PROBLEM TO WORK ON
Copy out the entries exactly, and wherever a picture appears, leave it out.

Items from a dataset
>>>>>

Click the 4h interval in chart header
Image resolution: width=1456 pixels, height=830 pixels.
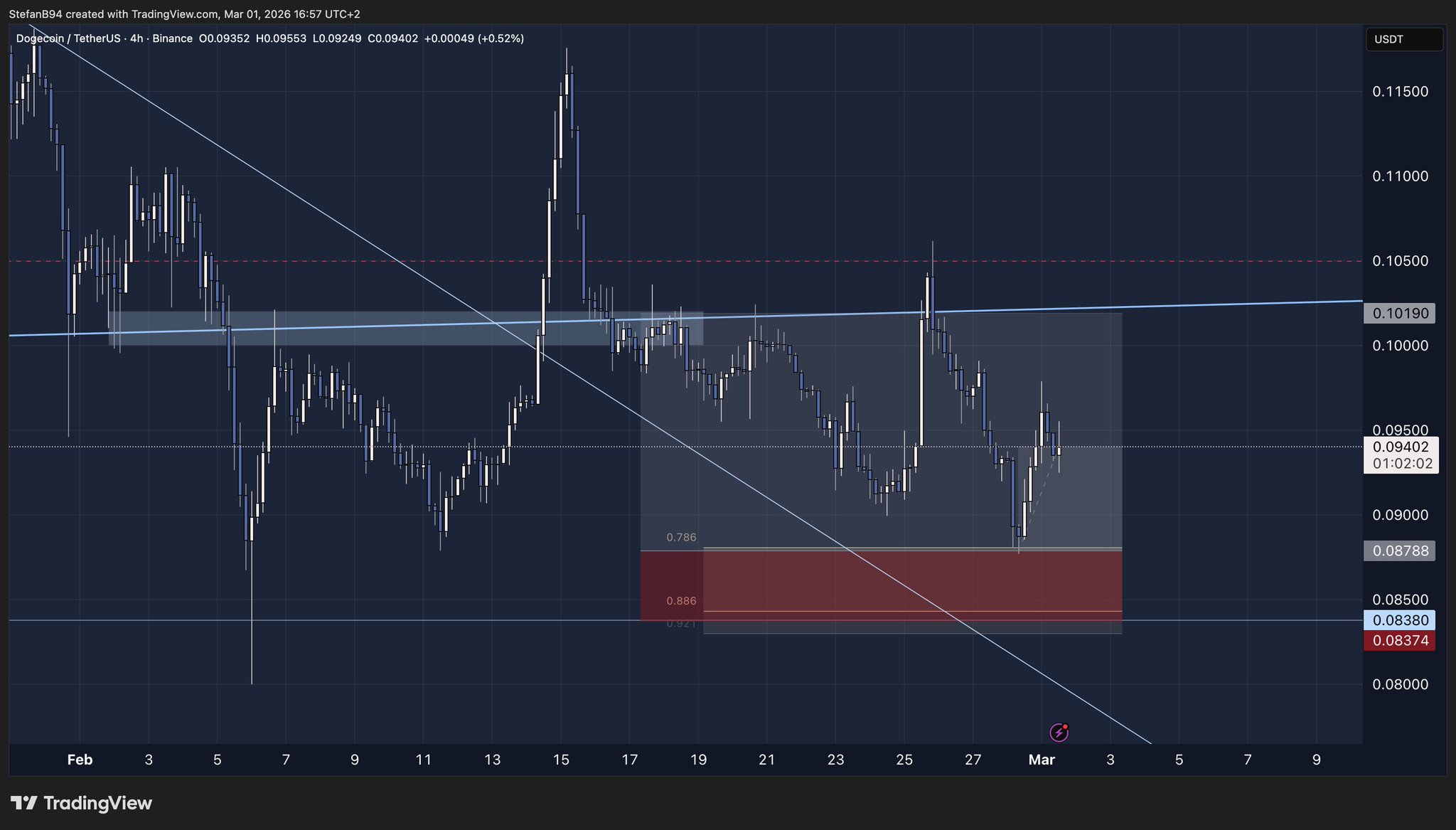point(136,38)
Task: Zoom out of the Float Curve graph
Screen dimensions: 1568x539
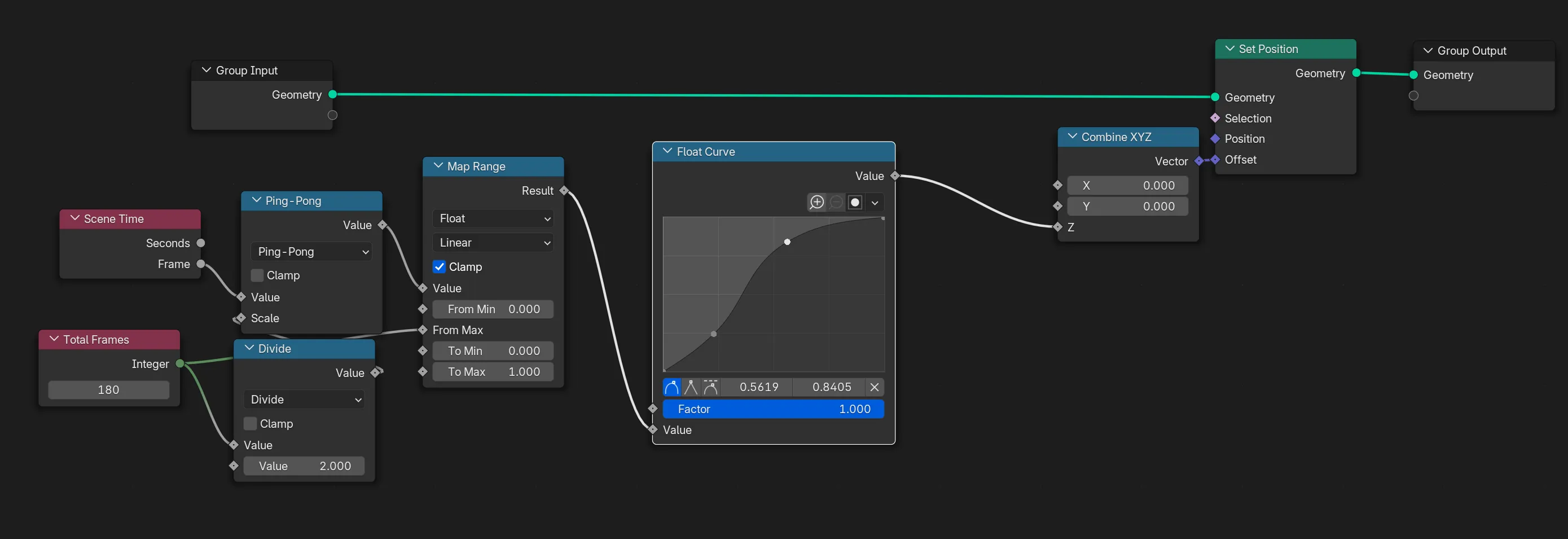Action: point(836,202)
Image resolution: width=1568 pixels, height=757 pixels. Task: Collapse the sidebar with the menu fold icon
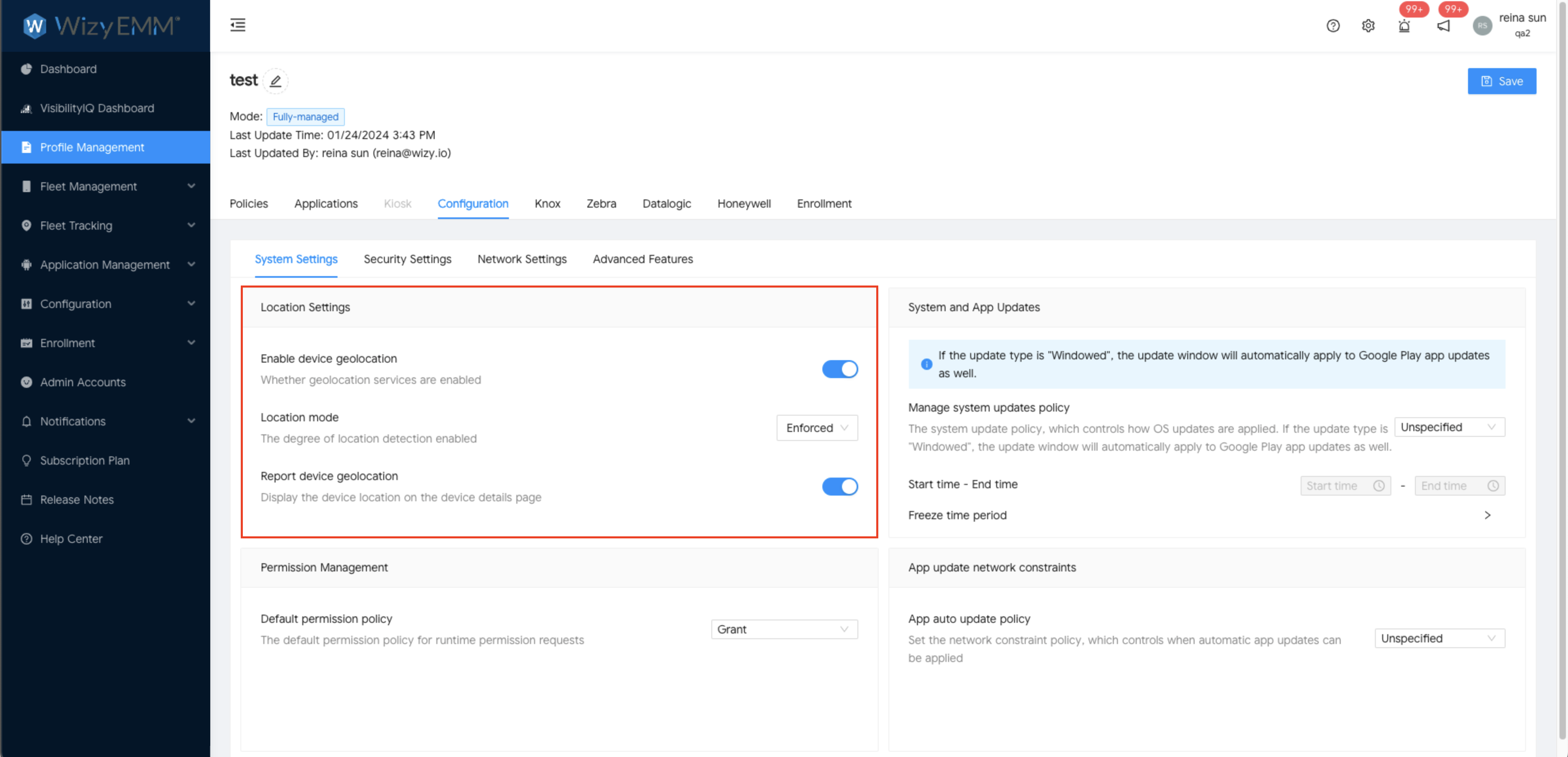tap(238, 25)
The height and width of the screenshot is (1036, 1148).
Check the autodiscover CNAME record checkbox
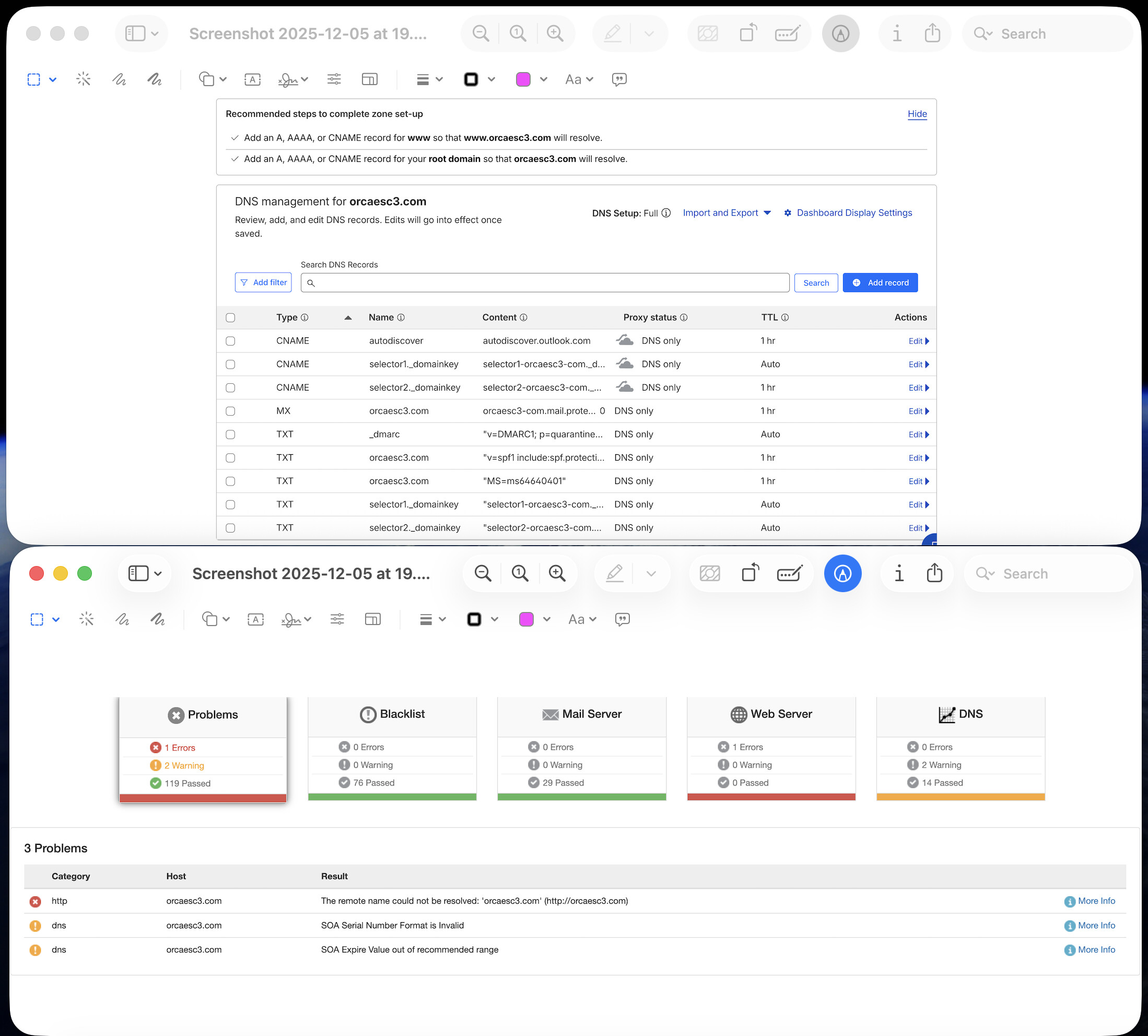point(231,341)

<<<<<

ANSWER TO THIS TASK
Click the 4h interval in chart header
Image resolution: width=1456 pixels, height=830 pixels.
point(136,38)
Task: Zoom out of the Float Curve graph
Screen dimensions: 1568x539
Action: point(836,202)
Image resolution: width=1568 pixels, height=757 pixels. Task: Collapse the sidebar with the menu fold icon
tap(238, 25)
The height and width of the screenshot is (1036, 1148).
Check the autodiscover CNAME record checkbox
point(231,341)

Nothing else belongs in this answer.